» **Extracted data entries**:
....

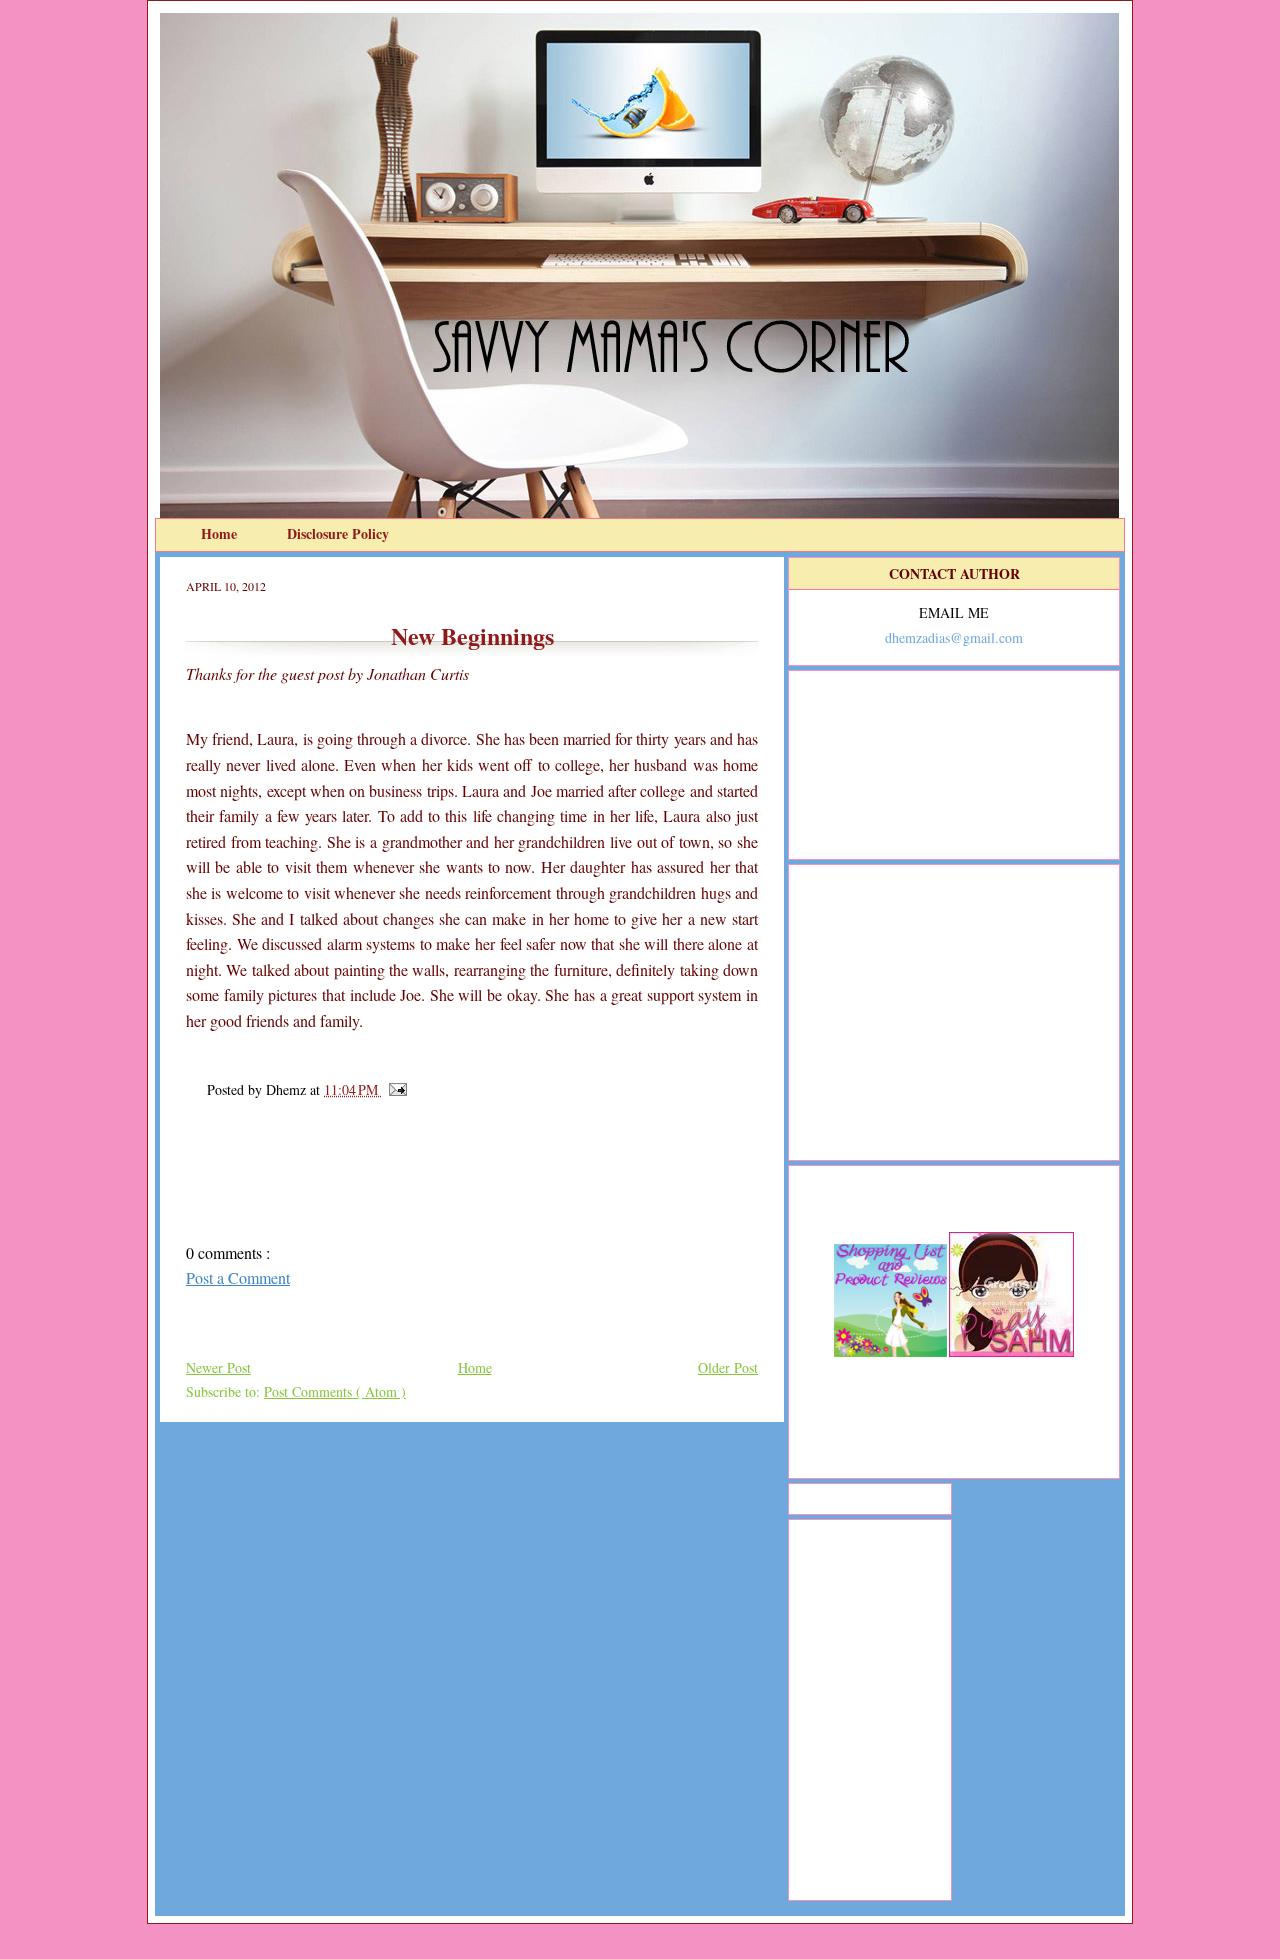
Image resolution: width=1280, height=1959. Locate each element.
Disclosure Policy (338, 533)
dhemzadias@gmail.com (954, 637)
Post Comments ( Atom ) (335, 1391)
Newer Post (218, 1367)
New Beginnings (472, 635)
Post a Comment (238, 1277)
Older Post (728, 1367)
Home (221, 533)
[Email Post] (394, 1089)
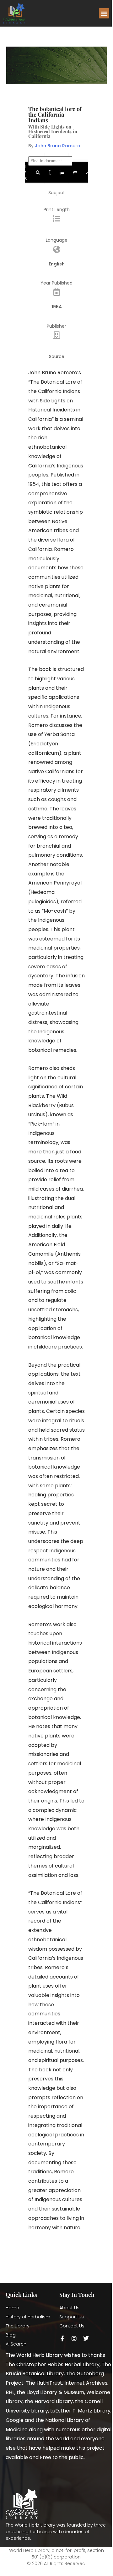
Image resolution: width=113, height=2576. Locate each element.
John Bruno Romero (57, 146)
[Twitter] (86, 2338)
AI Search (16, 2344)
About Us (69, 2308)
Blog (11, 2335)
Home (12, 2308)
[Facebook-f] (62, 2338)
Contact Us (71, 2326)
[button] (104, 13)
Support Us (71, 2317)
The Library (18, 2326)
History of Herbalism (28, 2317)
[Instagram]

....

» **Prompt**: Filter the entries above and return only the lines holding "Post".

» **Reply**:
Post Comments ( Atom ) (335, 1391)
Newer Post (218, 1367)
Post a Comment (238, 1277)
Older Post (728, 1367)
[Email Post] (394, 1089)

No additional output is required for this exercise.